Made up of established chamber musicians who reunited after a long separation, QuartetES brings a diverse and engaging presence to the concert stage. Since 2017 they have been in residence at Point CounterPoint Chamber Music in Vermont. In 2019 they were the Quartet-in-Residence at the Harpa International Music Academy in Reykjavik, Iceland.

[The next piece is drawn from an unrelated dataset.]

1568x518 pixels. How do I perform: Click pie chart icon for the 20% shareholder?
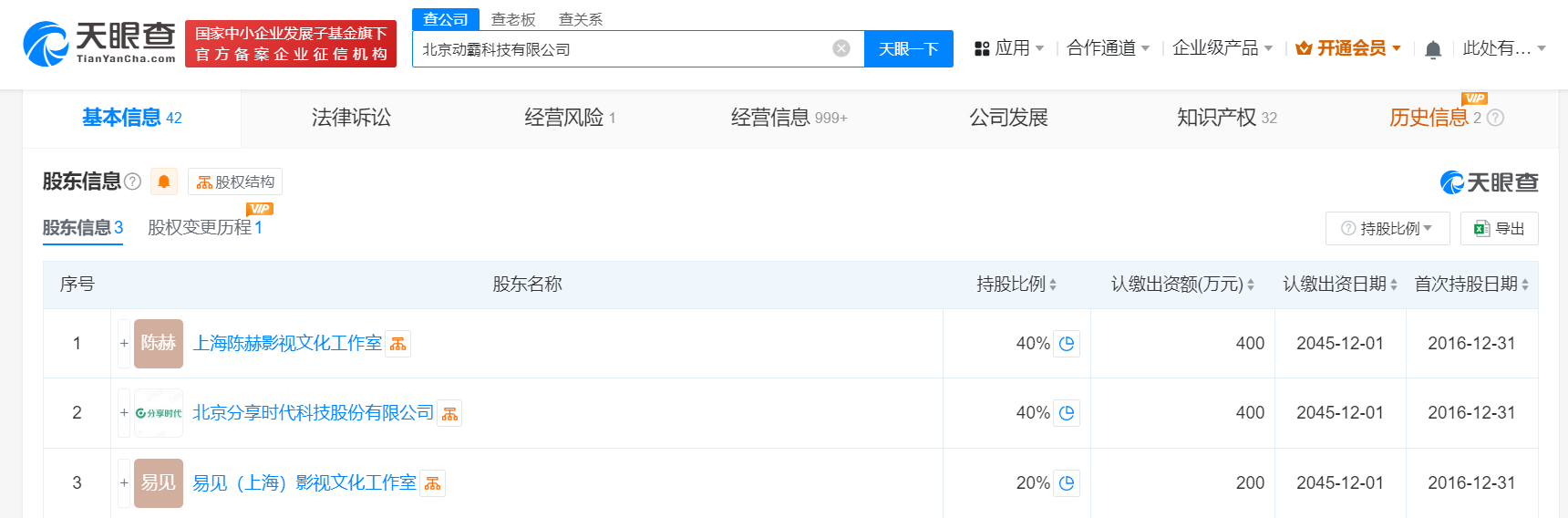point(1067,483)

Since giving his Carnegie Hall concerto debut in 1992, American violinist Anton Miller has appeared throughout the world as a soloist, chamber musician, recitalist, and pedagogue. He has performed over fifty violin concertos with a number of orchestras on four continents. His most recent solo release on Naxos features the Kurt Weill Concerto for Violin and Wind Ensemble. Anton is on the violin and chamber music faculty at the Hartt School, and has been on the faculty of New York University, Oberlin Conservatory, Lawrence University, and Swarthmore College. He and his wife Rita Porfiris are the members of the acclaimed violin and viola ensemble, Miller-Porfiris Duo. American Record Guide said of the ensemble “You would have to go a long way to hear better duo playing than this.” He also serves as Concertmaster of Lincoln’s Symphony in Lincoln, Nebraska. Anton completed his MM at The Juilliard School studying with Dorothy DeLay and chamber music with Felix Galimir and members of the Juilliard Quartet. He received his BM from Indiana University as a student of Franco Gulli.

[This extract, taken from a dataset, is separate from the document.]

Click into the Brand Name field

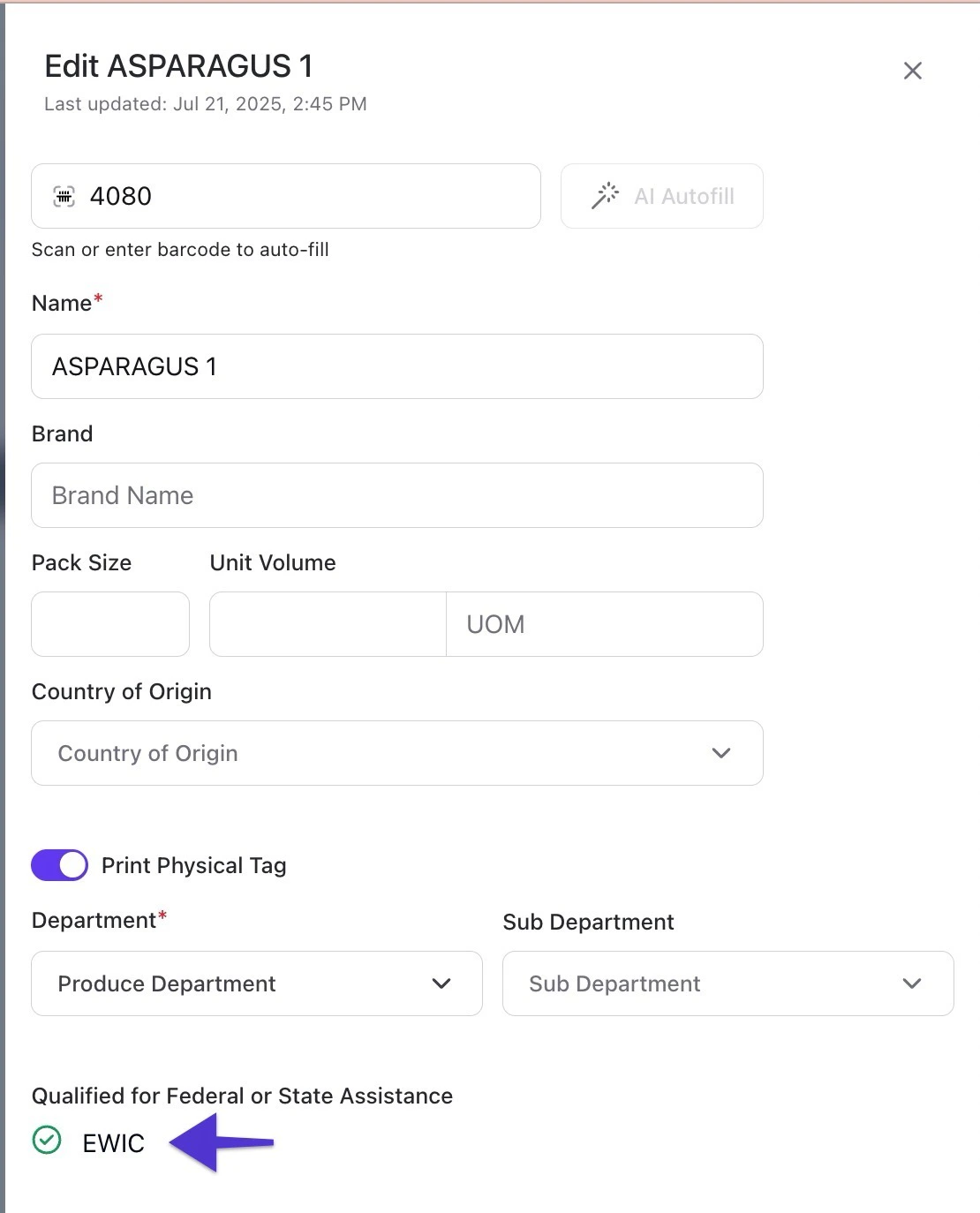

Ertan Torgul balances a busy career of solo, chamber music, and guest concertmaster appearances. He has performed with numerous orchestras including Indianapolis, Sacramento, Phoenix, Tucson, Dallas Opera, Shreveport, and San Antonio, among many others. From 1996- 2012, Mr. Torgul served as Associate and Acting Concertmaster of the San Antonio Symphony. Mr. Torgul has been a member of SOLI Chamber Ensemble since 1996 and has been serving as its Managing/Artistic Director since 2011. In 2013 SOLI was awarded the Chamber Music America/ASCAP Adventurous Programming Award for its innovative programming. Mr. Torgul is also a founding member of both the acclaimed SUONO Duo with pianist Aileen Chanco and “Quinteto Quilombo”, a Tango Quintet specializing in “Tango Nuevo”. A former member of the Plymouth String Quartet, he received the Prix Mercure and prizes in the Fischoff National Chamber Music Competition and the Paolo Borciani String Quartet Competition. His summer engagements include Mainly Mozart Festival in California, Point Counterpoint in Vermont, and Sun Valley Summer Symphony in Idaho. He has recently joined the faculty of University of California Santa Barbara as a Lecturer in Violin.

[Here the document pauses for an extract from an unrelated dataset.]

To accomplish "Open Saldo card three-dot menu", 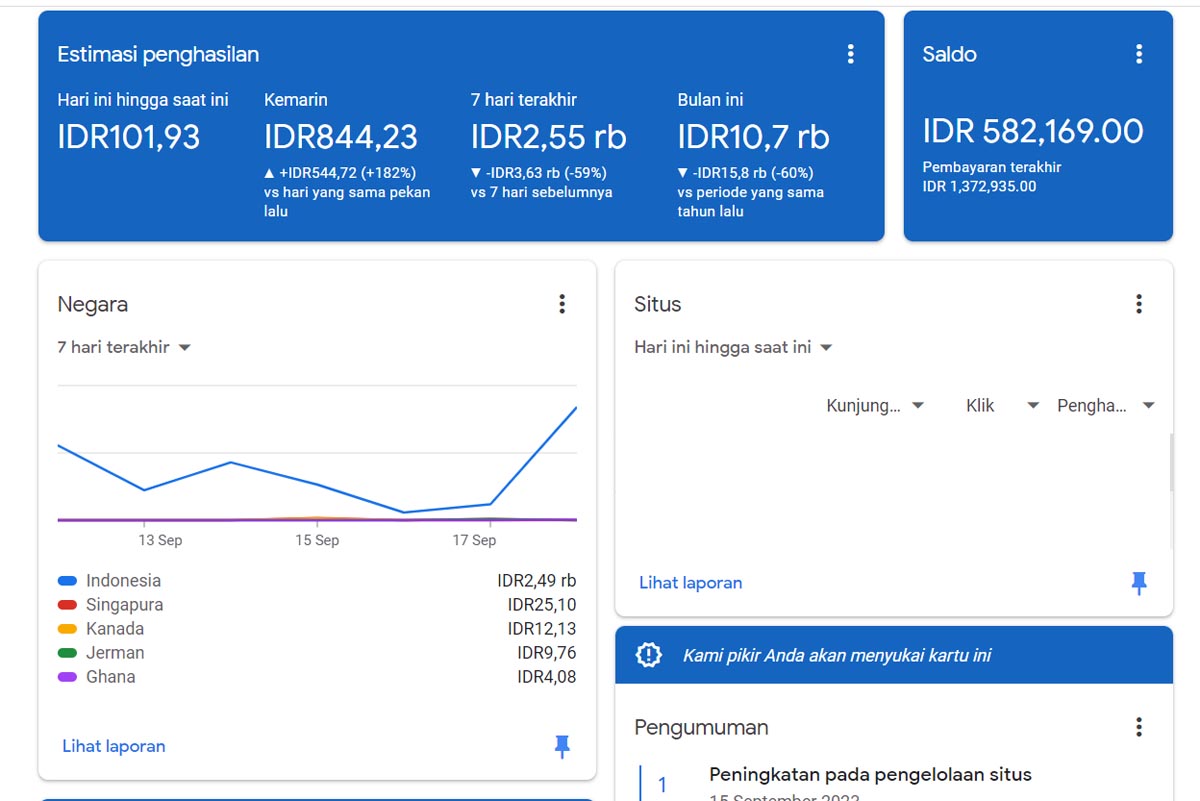I will pos(1139,54).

Praised by “USA Today” for her “richness of tone and impeccable articulation and for the warmth and subtlety of her phrasing”, violist Rita Porfiris has performed in major concert halls across the globe as a chamber musician, orchestral musician, and soloist. Currently Associate Professor of Viola and Chair of Chamber Music at The Hartt School, she has also been on faculty at New York University, University of Houston Moores’ School of Music, Florida International University, and the Harlem School for the Arts in New York. She has received Austria’s Prix Mercure, was a prize winner in the Fischoff Chamber Music Competition and the Primrose International Viola Competition, and a laureate of the Paolo Borciani International Quartet Competition as a member of the Plymouth String Quartet. Ms. Porfiris is a member of the Miller-Porfiris Duo with which she has released 4 CDs which have received critical acclaim. In her previous career as an orchestral musician, 15 years of which were spent with the Houston Symphony, she worked under some of the most recognized conductors of the 20-21 Centuries: Leonard Bernstein, Sergiu Celibidache, Kurt Masur, Michael Tilson Thomas, and Christoph Eschenbach. Ms. Porfiris received her BM and MM in Viola Performance from The Juilliard School, studying with William Lincer. Other teachers and mentors included Paul Doktor, Norbert Brainin, and Harvey Shapiro.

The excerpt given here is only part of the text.